Su madre se sentía fascinada por aquellos programas, tal vez porque tenía tan desgastadas sus articulaciones que a veces se oía el repiqueteo de sus vértebras y también soñaba con una operación que la renovara por dentro. Pero no solo le gustaban los dedicados al cambio de aspecto, también los que mostraban la transformación de las casas: al elegido le hacían salir un par de días de su hogar y a su regreso lo encontraba todo renovado, tanto que no parecía el mismo: la pintura, la fontanería, el alicatado, las cortinas, los muebles.
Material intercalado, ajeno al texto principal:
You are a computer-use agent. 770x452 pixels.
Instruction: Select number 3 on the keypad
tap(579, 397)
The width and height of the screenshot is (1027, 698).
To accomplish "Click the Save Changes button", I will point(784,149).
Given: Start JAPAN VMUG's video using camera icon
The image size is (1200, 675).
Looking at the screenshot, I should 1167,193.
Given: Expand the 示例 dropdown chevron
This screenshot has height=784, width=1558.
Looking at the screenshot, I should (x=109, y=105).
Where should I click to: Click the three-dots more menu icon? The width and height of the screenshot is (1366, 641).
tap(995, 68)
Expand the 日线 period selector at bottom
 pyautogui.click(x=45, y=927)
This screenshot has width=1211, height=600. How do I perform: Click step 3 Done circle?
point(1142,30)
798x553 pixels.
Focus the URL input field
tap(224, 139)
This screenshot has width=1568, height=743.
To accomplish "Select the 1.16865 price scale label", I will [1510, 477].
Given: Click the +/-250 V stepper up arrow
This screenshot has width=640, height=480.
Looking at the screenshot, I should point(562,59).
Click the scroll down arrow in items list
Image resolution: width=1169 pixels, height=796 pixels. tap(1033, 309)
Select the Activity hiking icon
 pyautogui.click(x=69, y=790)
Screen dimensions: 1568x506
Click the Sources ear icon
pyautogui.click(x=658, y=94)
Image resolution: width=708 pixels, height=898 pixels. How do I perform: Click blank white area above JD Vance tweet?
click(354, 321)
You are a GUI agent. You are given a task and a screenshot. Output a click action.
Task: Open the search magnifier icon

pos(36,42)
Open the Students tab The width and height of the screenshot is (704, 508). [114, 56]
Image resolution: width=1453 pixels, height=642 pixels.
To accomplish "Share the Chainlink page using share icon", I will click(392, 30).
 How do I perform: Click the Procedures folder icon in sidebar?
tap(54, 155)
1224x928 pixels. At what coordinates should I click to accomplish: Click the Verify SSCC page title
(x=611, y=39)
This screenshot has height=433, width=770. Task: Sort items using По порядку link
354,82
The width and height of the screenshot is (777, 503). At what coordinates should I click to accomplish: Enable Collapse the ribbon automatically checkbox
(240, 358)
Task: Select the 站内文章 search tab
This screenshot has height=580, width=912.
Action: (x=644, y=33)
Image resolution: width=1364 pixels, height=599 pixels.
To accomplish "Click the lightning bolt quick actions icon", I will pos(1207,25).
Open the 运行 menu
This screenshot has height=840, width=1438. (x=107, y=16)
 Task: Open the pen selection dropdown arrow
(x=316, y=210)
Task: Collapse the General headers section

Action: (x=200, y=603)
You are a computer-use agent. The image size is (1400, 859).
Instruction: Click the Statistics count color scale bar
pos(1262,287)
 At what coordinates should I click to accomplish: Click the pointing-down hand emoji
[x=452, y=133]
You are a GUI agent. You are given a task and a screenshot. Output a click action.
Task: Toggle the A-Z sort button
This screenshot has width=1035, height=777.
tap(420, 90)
—¿Por qué no llamamos? A lo mejor nos eligen y nos cambian todo esto —propuso un día su madre.
—¿Tú crees que vendrían hasta aquí?
—¿Por qué no?
—No nos elegirían. El mundo está lleno de gente que ni se gusta a sí misma ni les gusta la casa donde viven —concluyó.
Antes —pensó resignada, pero eso ya no lo dijo—, la gente quería cambiar el mundo; ahora era el mundo quien cambiaba a la gente para adaptarla al canon oficial de belleza. Una de sus manifestaciones más exitosas eran las chicas anoréxicas y huesudas que solo bebían agua de alta cocina y solo tomaban alimentos libres de grasa. Y en ese nuevo molde ella no tenía cabida.